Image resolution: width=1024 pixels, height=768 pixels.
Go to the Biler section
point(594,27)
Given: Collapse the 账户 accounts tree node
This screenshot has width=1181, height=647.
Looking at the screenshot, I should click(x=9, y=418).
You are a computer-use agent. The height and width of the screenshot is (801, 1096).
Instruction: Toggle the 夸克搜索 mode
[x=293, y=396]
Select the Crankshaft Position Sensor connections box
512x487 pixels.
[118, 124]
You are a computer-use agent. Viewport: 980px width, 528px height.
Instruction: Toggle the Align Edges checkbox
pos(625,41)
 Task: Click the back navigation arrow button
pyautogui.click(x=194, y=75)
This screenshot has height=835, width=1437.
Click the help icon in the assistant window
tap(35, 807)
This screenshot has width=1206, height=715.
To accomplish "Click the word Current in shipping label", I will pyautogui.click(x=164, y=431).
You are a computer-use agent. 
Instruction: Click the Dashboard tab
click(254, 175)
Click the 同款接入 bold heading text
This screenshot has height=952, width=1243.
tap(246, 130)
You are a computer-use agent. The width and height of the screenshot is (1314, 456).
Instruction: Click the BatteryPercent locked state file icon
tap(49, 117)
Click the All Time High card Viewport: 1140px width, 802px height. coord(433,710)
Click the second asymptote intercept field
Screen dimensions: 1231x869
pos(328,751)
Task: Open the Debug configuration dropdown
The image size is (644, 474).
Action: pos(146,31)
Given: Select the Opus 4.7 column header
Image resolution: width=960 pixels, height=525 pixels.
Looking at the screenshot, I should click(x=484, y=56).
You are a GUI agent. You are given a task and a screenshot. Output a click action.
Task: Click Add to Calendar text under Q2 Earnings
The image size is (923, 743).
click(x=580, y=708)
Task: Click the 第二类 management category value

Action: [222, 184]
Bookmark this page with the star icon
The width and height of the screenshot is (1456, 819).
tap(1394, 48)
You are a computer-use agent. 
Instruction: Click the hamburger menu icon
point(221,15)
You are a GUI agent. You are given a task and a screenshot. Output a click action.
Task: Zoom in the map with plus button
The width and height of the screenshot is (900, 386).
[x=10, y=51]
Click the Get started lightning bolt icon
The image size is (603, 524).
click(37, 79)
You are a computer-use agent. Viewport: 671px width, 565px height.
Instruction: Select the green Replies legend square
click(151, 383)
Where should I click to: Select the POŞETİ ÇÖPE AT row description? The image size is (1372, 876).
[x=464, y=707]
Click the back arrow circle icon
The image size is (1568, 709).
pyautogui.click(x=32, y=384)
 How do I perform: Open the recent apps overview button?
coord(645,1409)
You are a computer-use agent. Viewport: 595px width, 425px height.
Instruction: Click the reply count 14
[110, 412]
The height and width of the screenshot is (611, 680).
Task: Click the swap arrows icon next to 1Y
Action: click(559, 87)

★ ★ ★ ★ ★ ★ ★

### [GOAL OF THE EXERCISE]
Your task is to write out, exactly, the line that holds "Click the back arrow circle icon" and every line after it until the records end.

### [ANSWER SPACE]
Click the back arrow circle icon
The image size is (1568, 709).
pyautogui.click(x=32, y=384)
 How do I perform: Open the recent apps overview button?
coord(645,1409)
You are a computer-use agent. Viewport: 595px width, 425px height.
Instruction: Click the reply count 14
[110, 412]
The height and width of the screenshot is (611, 680).
Task: Click the swap arrows icon next to 1Y
Action: click(559, 87)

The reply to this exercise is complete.